Back to the future
The current approach to primary care is toast – pharma, this is your chance.
Few things seem to be as unchanging as a GP surgery, and there is a fair chance you’re reading this thinking that yours has hardly changed since you registered. So, when I say that multiple tipping points suggest that primary care will radically alter, then you may not believe me.
I work with two GP federations in very different areas. Yesterday, at one board meeting, we discussed a nursing workforce review, which revealed the majority of our nurses are aged over 51 and 29% are over 56. Last week, in the other city, yet another practice ‘handed the keys back’ and announced its closure.
Ultimately, the future belongs to places like Encompass in Kent. This facility is a superb example of integrated out-of-hospital care made viable by scale; replicating leadership, a coherent strategy linked to a clear vision and data to build the plan.

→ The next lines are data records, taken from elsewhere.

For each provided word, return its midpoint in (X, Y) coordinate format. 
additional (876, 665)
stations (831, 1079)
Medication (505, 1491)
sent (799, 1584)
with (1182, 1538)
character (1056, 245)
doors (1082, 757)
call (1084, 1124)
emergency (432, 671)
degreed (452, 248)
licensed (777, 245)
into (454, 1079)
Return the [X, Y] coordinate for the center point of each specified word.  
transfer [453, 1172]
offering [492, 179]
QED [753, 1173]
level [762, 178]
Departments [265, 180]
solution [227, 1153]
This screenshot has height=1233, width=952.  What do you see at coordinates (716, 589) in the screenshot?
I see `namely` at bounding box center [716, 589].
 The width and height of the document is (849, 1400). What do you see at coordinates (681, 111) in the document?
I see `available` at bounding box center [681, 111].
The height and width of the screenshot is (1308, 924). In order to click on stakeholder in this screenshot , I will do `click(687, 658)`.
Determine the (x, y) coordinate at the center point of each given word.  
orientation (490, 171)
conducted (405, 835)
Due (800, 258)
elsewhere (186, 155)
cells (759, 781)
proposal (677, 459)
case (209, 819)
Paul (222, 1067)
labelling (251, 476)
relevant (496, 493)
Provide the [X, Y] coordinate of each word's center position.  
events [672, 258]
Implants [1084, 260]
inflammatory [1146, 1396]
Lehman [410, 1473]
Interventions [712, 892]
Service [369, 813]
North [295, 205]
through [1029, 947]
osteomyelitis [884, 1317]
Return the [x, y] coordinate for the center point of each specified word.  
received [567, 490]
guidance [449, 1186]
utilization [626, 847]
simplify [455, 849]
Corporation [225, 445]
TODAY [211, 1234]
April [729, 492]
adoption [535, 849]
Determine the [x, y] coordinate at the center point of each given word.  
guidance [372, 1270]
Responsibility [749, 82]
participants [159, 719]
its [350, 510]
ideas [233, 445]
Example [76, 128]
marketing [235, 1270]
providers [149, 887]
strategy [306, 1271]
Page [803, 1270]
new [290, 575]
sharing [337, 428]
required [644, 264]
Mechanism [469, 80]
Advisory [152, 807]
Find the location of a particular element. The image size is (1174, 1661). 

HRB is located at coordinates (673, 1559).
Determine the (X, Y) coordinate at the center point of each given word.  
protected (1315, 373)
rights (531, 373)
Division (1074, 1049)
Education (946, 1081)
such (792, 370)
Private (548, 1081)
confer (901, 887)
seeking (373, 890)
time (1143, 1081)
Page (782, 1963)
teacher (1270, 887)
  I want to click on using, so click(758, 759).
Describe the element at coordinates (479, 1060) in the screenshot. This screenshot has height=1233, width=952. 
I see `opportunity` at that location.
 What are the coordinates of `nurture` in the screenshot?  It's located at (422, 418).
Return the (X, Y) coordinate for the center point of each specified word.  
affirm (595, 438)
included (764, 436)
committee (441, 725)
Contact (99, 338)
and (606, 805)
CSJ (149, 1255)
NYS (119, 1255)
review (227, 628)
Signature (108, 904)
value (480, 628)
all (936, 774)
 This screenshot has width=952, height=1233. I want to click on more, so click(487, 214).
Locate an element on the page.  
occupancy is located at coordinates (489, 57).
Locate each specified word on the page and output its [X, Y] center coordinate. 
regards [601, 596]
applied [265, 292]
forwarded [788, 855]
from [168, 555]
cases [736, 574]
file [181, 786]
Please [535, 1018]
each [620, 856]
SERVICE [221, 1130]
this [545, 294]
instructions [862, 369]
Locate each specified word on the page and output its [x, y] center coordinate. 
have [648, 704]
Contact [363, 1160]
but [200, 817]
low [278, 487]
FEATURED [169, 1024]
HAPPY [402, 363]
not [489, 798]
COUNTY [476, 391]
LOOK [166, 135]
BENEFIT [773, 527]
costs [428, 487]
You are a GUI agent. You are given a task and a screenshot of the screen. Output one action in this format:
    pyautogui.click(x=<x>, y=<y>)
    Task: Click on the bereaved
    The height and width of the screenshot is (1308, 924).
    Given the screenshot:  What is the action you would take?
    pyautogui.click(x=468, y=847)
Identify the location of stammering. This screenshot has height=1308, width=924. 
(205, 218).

The truth is that the traditional primary care model is already an anachronism, and only complacency, wishful thinking and nostalgia stand in disagreement. We have GPs consulting 80-100 patients a day and our nurse headcount is twice the whole-time equivalent. It’s the same with admin staff and not far different for GPs.
Overheads of all kinds follow inefficient cottage industry approaches, while many practices pursue Quality and Outcomes Framework (QOF) rewards or enhanced service income, without understanding the cost of delivery and, therefore, the margins.
Few practices are run as businesses, based upon accurate income and expenditure. Indeed, this is a potentially productive area for pharma that too few companies address. Primary care is disintegrating, so industry should seriously consider supporting practices in modern business execution.
Margins are actually incredibly narrow and I’m learning the costs to a practice of routine secondary care activity are significant in tipping them to loss. I don’t mean the admission cost to the CCG that is paid to the hospital, but the associated costs to the actual practice of referral, follow up and diagnostics. Unpicking this makes or breaks a practice, as does the necessary efficiency to avoid a loss from chasing QOF or flu vaccination targets.
Pharma value proposition models tend to ignore practice costs and budget impact models are much more detailed around CCG admission costs. Field staff generally over-estimate the value of things like QOF and cannot place finances into context, as practice finance barely features in training courses.
In the final analysis, industry could work closer with practices and federations to collect, interpret and act upon data. Managing new models of primary care we so badly need is something pharma can and should be compelled to do.
The QOF is a 13-year-old, periodically updated system, still in use today. It’s a way of gauging and rewarding general practice performance against criteria in several disease areas, such as heart conditions, diabetes, mental health and cancer. QOF is part of the General Medical Services contract and is also designed to identify areas of improvement.
David Thorne is Chair, Washington Community Healthcare and Non-Executive Director, City and Vale GP Alliance.